• PROBLEMS TO WORK ON:
1. In the ice cream omens text below, what should you sleep with under your pillow so that the Easter Bunny will forgive your mullet?
2. Using the ice cream omens text below, explain why the omen of the Red-Eyed Hawk of Doom involves doom. Answer in one to three sentences.
3. Print the part of the ice cream omens text below between "1. The Unicorn" and "stag or a wolf.", inclusive.

• PROVIDED PASSAGE:
Flavor: Vanilla with hot fudge and berries. Photo credit: 1903_tekask
1. The Long-Necked Eagle of Rumor: You are about to hear a rumor from a misguided eagle. Obviously the eagle has a deep trust in you. His gossip may not be true…but at least you understand eagle-speak; a skill that can lead you on to greater things in life, perhaps you will become president or maybe even a skilled witch doctor. 2. The Red-Eyed Hawk of Doom: Have you ever seen a hawk with pink eye? Me neither, but evidently you will be the first. The doom part comes in because you’re probably going to contract pink eye in the process. I’m sorry, but on the bright side you can take a few days off work to kick back and wear sunglasses like a boss. Congrats! Flavor: Chocolate Submit by: Kenton
1. The Spinning Dolphin of Danger - Somehow you have made it on a notorious dolphin’s hit list. Maybe you have been eating non-dolphin safe tunafish, or perhaps you made a shady deal with a sea lion. Whatever you may have done I would lay low for awhile and avoid dolphin shows, especially shows featuring a dolphin named Dolly…
2. The Proposing Mullet Man and The Easter Bunny of Disapproval - You have been contemplating growing a mullet. There is nothing wrong with this, except that clearly Easter Bunny does not approve. However, this bunny can be swayed. Try sleeping with two carrots under your pillow at night, not only will this provide you additional neck support, but the Easter Bunny will also forgive your mullet.
1. The Unicorn of Magic- This omen is simple…you’re a wizard. You may be disappointed to be learning this from a frozen dairy product instead of a large flock of owls or giant man with a Scottish accent. But look on the bright side, your patronus charm is probably sprinkles or cookie dough, that’s way cooler than some lame stag or a wolf.

• DATASET RECORDS:
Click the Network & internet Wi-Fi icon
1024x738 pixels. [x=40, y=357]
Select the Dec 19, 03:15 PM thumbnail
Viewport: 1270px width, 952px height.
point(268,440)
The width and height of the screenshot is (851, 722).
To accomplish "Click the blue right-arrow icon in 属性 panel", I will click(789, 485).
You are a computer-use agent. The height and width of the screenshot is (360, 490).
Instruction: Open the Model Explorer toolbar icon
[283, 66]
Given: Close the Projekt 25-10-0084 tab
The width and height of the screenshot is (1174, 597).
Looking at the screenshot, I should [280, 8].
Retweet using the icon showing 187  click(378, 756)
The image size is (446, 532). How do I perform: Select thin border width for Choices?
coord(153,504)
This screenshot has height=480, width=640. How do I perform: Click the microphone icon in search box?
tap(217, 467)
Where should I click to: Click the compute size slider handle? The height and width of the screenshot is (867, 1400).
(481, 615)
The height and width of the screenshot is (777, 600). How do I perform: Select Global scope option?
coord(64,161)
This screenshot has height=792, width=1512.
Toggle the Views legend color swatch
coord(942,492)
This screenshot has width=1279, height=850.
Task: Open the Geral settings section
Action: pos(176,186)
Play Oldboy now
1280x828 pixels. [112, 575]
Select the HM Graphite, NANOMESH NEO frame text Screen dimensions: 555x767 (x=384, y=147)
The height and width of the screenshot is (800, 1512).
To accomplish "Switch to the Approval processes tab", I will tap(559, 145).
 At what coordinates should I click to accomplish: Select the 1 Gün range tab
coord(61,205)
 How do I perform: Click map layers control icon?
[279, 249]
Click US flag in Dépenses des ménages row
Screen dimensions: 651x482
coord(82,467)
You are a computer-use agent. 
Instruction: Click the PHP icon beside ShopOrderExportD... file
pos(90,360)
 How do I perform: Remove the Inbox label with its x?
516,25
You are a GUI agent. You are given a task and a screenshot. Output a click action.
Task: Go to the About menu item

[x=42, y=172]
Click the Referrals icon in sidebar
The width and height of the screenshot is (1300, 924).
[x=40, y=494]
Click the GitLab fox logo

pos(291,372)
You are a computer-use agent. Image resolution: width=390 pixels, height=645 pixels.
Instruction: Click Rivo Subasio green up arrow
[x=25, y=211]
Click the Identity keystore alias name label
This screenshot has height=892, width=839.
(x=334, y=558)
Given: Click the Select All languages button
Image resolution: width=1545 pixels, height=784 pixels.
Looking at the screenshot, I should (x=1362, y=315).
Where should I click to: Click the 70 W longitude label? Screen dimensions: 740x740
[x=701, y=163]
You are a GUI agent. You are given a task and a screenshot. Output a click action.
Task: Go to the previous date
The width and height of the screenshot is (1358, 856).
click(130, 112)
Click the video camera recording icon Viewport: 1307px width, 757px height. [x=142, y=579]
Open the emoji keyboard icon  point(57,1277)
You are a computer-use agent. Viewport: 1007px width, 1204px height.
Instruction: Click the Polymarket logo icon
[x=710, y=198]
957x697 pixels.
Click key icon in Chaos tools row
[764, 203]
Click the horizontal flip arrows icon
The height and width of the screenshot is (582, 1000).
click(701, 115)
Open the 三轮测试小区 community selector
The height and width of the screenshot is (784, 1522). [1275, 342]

• THE ANSWERS:
1. Two carrots.

2. The doom comes from the likelihood that you will catch pink eye yourself when you see the hawk with pink eye.

3.
1. The Unicorn of Magic- This omen is simple…you’re a wizard. You may be disappointed to be learning this from a frozen dairy product instead of a large flock of owls or giant man with a Scottish accent. But look on the bright side, your patronus charm is probably sprinkles or cookie dough, that’s way cooler than some lame stag or a wolf.